____ Selected passage

San Francisco | California | Living in Mexico

San Francisco

We're taking a few days before Kiely's birthday party to shop and to visit our friends Jeff and Maria and their little ones, Jack (almost 5) and Ruby (almost 2). Unaccountably, I forgot to take pictures of them during our visit. Senility or jet lag; I hope it's the latter.

We chose our hotel, The Stanyan Park Hotel, because it is in walking distance from their house and from the lovely Ninth Avenue restaurants, and we can walk across the street into Golden Gate Park for our daily hour of exercise.

Here, Jean is performing isometrics against a large, ancient Cypress. Better look out, Mr. Tree!


The weather is so fine and the scenery so beautiful, it's hard to imagine why we moved away.


Of course, a week from now, this will all be shrouded in fog, and a nasty, cold wind will blow through the Golden Gate. People in thick jackets will scurry along, hunched against the cold. It'll look like Moscow in winter.

How do they keep the grounds looking so colorful and neat? Gazillions of gardeners is how. In my mind, this is a proper use of tax dollars.


We walked in the incredible park, admiring the specimens in the Botanical Gardens. We visited the Japanese Tea Garden, which made us long to return to Japan, despite the lurid Chinese Moon Bridge and other cultural anomalies.

We visited the DeYoung Museum, a pretty good place although replacing the old neoclassical structure with the present hypermodern pile was a crime. The inverted pyramid is especially egregious; just as out-of-place as is I. M. Pei's jarring glass pyramid in the Louvre. It's not that I dislike modern architecture—just stupid applications of it.

________

→ Given problem 1: Gather every line in the entries below that contains the string "legend".

____ Data for the task

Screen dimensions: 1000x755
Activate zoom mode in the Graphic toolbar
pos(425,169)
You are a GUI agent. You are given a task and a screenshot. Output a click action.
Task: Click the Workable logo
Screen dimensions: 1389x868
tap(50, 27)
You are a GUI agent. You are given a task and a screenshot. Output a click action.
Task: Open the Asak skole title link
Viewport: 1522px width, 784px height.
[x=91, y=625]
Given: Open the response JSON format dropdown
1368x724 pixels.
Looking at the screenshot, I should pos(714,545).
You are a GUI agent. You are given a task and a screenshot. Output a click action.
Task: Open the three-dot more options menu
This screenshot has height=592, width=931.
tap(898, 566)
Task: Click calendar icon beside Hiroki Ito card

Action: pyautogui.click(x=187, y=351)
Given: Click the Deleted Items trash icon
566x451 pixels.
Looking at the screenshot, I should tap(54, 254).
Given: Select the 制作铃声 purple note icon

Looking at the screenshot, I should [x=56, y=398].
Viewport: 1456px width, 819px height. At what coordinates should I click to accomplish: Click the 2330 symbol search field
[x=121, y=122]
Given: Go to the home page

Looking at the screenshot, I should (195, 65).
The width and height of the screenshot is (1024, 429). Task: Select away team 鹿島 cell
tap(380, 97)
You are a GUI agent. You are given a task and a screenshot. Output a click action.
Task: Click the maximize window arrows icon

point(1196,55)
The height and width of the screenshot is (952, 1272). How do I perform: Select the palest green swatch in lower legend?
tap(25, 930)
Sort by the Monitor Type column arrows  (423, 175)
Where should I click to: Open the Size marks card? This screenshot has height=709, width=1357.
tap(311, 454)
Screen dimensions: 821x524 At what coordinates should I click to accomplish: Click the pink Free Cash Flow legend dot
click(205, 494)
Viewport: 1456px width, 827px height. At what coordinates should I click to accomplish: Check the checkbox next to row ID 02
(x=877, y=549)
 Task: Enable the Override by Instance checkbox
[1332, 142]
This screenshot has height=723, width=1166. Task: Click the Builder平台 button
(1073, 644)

________

→ Given problem 2: Reproduce the San Francisco travel post above word for word, in full.

→ Exercise answer 1:
The height and width of the screenshot is (952, 1272). How do I perform: Select the palest green swatch in lower legend?
Screen dimensions: 821x524 At what coordinates should I click to accomplish: Click the pink Free Cash Flow legend dot

→ Exercise answer 2:
San Francisco | California | Living in Mexico

San Francisco

We're taking a few days before Kiely's birthday party to shop and to visit our friends Jeff and Maria and their little ones, Jack (almost 5) and Ruby (almost 2). Unaccountably, I forgot to take pictures of them during our visit. Senility or jet lag; I hope it's the latter.

We chose our hotel, The Stanyan Park Hotel, because it is in walking distance from their house and from the lovely Ninth Avenue restaurants, and we can walk across the street into Golden Gate Park for our daily hour of exercise.

Here, Jean is performing isometrics against a large, ancient Cypress. Better look out, Mr. Tree!


The weather is so fine and the scenery so beautiful, it's hard to imagine why we moved away.


Of course, a week from now, this will all be shrouded in fog, and a nasty, cold wind will blow through the Golden Gate. People in thick jackets will scurry along, hunched against the cold. It'll look like Moscow in winter.

How do they keep the grounds looking so colorful and neat? Gazillions of gardeners is how. In my mind, this is a proper use of tax dollars.


We walked in the incredible park, admiring the specimens in the Botanical Gardens. We visited the Japanese Tea Garden, which made us long to return to Japan, despite the lurid Chinese Moon Bridge and other cultural anomalies.

We visited the DeYoung Museum, a pretty good place although replacing the old neoclassical structure with the present hypermodern pile was a crime. The inverted pyramid is especially egregious; just as out-of-place as is I. M. Pei's jarring glass pyramid in the Louvre. It's not that I dislike modern architecture—just stupid applications of it.